4.2. Bone Mineral Density Assessment
The bone mineral density of femurs was measured by dual-energy X-ray absorptiometry equipped with appropriate software for small laboratory animals (GE Lunar PIXImus, GE Healthcare, Madison, WI, USA). All right femurs were placed in the same direction. Values were expressed as the observed mean (g/cm2) ± standard deviation (SD) of the whole group.
4.3. Biomechanical Testing
Biomechanical analysis was performed by three-point bending mechanical tests. Experiments were conducted using TexturePro CT V1.3 Build 14 (Brookfield Engineering Labs, Inc., Stoughton, MA, USA).
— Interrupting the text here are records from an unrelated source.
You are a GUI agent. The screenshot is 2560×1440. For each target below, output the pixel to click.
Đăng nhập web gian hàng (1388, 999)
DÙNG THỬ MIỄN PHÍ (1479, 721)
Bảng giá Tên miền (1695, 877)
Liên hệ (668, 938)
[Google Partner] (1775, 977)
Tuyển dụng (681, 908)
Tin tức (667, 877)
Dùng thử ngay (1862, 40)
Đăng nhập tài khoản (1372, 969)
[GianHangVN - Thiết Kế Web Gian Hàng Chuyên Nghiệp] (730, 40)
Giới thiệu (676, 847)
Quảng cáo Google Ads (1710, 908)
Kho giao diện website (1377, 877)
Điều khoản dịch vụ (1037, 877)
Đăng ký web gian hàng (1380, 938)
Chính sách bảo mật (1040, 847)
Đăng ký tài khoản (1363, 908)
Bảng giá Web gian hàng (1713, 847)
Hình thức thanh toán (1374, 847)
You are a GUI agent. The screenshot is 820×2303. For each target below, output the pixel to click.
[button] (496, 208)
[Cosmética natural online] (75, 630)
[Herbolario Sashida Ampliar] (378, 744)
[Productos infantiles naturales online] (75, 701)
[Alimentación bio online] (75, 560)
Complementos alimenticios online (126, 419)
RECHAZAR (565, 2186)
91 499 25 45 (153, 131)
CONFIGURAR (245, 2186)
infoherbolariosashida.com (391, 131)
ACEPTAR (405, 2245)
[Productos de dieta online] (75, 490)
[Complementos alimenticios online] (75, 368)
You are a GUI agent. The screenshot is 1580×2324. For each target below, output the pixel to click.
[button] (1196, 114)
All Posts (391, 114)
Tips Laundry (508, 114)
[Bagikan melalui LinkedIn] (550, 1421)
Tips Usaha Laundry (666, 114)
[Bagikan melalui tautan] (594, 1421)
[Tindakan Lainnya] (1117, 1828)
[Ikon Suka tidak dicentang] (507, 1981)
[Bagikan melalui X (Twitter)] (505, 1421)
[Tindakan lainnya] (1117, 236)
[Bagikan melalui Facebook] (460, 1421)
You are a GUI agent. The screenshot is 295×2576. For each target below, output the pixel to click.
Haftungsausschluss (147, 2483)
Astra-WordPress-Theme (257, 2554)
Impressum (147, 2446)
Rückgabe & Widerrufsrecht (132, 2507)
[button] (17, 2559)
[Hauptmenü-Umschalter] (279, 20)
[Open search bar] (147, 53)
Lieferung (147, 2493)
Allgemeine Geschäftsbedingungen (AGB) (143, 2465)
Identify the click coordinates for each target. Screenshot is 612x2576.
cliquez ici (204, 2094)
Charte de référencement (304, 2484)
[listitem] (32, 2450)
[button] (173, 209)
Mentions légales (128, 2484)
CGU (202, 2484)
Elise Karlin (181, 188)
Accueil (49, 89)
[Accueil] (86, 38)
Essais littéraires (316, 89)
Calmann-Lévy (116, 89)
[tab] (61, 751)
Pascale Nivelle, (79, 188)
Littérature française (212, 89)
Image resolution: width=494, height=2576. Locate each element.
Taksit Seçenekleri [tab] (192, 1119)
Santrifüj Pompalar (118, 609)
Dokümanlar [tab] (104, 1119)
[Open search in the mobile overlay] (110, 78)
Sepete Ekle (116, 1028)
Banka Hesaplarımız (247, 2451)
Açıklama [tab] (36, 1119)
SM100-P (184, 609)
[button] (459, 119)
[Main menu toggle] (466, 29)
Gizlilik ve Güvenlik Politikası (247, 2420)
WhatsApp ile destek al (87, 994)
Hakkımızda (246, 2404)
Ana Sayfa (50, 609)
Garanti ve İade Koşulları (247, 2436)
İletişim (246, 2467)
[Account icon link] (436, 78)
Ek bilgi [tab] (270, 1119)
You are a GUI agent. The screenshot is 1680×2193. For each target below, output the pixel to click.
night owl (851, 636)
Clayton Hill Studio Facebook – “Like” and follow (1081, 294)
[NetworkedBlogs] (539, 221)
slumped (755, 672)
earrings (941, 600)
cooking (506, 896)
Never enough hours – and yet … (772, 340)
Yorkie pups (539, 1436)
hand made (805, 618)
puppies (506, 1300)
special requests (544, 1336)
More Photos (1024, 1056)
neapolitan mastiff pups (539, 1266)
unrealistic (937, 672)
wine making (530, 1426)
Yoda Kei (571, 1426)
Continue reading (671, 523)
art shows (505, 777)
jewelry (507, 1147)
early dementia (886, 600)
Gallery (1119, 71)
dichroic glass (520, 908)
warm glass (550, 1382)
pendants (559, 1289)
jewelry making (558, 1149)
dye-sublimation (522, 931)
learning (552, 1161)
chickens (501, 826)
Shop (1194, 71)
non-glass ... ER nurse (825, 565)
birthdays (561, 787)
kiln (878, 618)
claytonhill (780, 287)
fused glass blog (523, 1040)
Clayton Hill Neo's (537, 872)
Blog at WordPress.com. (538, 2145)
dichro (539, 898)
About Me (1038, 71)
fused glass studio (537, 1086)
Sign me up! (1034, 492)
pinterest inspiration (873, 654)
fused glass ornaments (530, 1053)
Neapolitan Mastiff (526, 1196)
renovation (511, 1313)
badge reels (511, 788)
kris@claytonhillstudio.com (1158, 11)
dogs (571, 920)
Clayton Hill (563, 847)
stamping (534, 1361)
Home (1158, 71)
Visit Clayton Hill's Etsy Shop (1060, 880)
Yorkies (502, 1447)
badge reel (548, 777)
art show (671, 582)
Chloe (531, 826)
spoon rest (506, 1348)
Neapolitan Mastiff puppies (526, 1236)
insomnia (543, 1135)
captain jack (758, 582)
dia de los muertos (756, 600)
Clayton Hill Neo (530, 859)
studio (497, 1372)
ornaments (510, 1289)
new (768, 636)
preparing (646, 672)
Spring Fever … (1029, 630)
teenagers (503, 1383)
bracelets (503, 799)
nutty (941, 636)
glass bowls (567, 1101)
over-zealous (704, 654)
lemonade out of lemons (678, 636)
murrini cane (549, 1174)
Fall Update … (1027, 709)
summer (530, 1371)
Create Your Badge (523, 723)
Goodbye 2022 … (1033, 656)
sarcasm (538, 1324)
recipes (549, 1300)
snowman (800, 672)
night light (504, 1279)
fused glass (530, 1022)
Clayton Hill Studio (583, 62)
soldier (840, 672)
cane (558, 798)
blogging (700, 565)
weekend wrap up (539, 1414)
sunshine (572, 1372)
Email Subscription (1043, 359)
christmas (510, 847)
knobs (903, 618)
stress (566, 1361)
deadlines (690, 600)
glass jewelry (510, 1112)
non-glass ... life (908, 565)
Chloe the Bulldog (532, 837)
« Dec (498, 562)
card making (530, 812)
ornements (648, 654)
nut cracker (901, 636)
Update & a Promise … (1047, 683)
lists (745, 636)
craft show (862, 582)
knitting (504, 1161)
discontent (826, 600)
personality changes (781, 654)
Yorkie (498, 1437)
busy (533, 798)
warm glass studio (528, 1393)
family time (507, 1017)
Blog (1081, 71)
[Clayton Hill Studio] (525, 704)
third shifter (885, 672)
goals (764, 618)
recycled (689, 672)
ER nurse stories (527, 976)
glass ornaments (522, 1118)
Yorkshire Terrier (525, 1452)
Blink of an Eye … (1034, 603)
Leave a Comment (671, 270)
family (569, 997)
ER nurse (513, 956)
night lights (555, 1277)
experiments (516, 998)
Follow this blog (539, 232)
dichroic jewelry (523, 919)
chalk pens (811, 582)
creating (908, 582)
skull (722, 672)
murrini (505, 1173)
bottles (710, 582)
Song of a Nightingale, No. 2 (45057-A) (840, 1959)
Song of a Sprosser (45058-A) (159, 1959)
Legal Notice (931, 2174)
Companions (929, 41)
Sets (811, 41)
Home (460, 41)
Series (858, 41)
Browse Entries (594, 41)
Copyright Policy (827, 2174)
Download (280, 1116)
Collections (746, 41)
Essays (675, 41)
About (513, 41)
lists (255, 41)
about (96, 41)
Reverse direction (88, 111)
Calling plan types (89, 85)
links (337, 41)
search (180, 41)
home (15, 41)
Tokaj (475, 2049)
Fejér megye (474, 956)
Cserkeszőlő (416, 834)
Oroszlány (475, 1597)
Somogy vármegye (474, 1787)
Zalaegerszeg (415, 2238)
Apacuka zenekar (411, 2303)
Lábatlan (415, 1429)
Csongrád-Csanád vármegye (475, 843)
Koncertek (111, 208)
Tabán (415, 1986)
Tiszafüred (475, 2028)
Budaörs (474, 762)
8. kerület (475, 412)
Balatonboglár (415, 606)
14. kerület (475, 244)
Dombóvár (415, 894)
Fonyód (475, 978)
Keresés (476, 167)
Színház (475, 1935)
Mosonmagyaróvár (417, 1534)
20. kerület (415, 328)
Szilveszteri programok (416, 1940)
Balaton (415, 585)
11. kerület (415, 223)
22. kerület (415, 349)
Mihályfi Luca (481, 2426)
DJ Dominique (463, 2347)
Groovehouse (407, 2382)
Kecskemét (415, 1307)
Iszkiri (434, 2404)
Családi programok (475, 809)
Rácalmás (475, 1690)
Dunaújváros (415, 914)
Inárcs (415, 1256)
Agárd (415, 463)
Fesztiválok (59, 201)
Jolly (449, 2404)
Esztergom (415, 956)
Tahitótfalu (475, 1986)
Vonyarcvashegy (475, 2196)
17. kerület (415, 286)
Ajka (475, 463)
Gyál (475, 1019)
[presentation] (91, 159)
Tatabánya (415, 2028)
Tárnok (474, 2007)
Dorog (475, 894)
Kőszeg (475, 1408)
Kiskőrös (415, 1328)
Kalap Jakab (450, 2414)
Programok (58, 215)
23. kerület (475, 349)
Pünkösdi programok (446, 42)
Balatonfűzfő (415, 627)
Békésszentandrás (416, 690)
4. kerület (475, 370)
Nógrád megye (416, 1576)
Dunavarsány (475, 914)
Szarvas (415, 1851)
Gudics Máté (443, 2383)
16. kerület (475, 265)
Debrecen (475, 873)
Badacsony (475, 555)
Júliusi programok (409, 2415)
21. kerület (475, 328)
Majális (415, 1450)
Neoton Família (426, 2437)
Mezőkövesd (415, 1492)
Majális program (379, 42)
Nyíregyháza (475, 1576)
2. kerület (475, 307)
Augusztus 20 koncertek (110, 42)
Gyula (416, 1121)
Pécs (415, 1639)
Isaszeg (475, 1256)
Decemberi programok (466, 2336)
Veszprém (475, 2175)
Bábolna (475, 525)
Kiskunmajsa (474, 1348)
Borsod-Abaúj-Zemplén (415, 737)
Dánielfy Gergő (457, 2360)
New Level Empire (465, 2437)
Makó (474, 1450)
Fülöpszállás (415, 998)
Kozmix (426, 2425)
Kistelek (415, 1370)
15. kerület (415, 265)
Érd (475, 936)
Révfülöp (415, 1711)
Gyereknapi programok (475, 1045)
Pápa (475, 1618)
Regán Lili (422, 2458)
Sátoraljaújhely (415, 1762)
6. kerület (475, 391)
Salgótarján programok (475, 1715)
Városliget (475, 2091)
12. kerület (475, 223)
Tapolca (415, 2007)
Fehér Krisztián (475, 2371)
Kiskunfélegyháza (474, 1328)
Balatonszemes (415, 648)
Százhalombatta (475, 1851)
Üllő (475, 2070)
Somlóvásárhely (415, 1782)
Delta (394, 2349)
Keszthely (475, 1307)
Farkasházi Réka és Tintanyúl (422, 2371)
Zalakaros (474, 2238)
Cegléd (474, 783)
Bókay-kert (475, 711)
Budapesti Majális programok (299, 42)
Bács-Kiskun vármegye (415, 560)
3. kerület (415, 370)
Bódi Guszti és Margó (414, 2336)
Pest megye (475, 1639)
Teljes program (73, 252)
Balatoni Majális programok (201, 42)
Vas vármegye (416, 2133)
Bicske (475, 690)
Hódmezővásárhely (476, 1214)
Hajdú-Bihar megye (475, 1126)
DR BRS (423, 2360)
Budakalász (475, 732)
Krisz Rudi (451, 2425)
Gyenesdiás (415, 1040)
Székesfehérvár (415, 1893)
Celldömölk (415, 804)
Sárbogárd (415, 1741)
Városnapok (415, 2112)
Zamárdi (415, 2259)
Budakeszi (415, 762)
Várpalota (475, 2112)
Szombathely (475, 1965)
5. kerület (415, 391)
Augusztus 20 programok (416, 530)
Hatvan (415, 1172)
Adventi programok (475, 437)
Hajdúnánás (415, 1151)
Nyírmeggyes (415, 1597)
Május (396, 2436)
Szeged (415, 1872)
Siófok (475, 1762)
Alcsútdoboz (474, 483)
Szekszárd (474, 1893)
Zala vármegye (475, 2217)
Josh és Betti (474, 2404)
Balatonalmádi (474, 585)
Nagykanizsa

Femora were placed horizontally on the frame on rounded edges at a distance of 20 mm. To minimize variability, the specimens were placed in a consistent position and orientation. Maximum force applied to failure, deformation at hardness and hardness work cycle values were recorded.
4.4. Microcomputed Tomography Analysis of the Distal Femur
The secondary spongiosa extracted from the left distal femurs of rats was scanned with a desktop, microcomputed tomography scanner (μCT40; Scanco Medical, Bruttisellen, Switzerland) using a voxel size of 10 μm, an X-ray tube voltage of 70 kVp, a current intensity of 114 μA, and an integration time of 600 ms. Briefly, slices were scanned at the region of the distal femur beginning at 0.1 mm from the most proximal aspect of the growth plate and extending proximally along the femur diaphysis. A volume of interest was manually drawn on each specimen. Microstructural measures included trabecular bone mineral density, bone volume per total volume (BV/TV), trabecular thickness (Tb.Th), trabecular number (Tb.N), and trabecular separation (Tb.Sp). Computation of these structural measures was performed using a previously described method [12
4.5. Biochemical Serum Analysis
Blood was collected and serum were separated by centrifugation to determine alkaline phosphatase activity (ALP) using an autoanalyzer. Serum bone osteocalcin/bone GLA protein (BGP) content was measured with a carboxyglutamic acid radioimmunometric assay kit (BGP Radioimmunometric Assay, Beijing North Institute of Biological Technology, Beijing, China), according to the manufacturer’s protocol. Serum N-terminal propeptide of type I procollagen (PINP) was measured with a specific rat PINP enzyme immunoassay (Rat PINP EIA; IDS Ltd., UK). The Beta isomer of serum C-telopeptide of type I collagen (CTX) was measured by an ELISA specific for rat CTX (RatLaps ELISA; IDS. Serum tartrate-resistant acid phosphatase form 5b (TRACP-5b) was measured by an ELISA specific for rat TRACP-5b (RatTRAP Assay; IDS).
4.6. Statistical Analysis
All numerical data are expressed as means ± SD. Statistical analyses were performed using SPSS for Windows version 17.0 (IBM, Armonk, NY, USA). With sample size of 8 (n = 5 or 6), nonparametric statistical analysis were performed. After one-way ANOVA, least-significant differences or Dunnett’s post-hoc test was used to determine significant differences between groups. Values of p < 0.05 were considered to indicate statistical significance.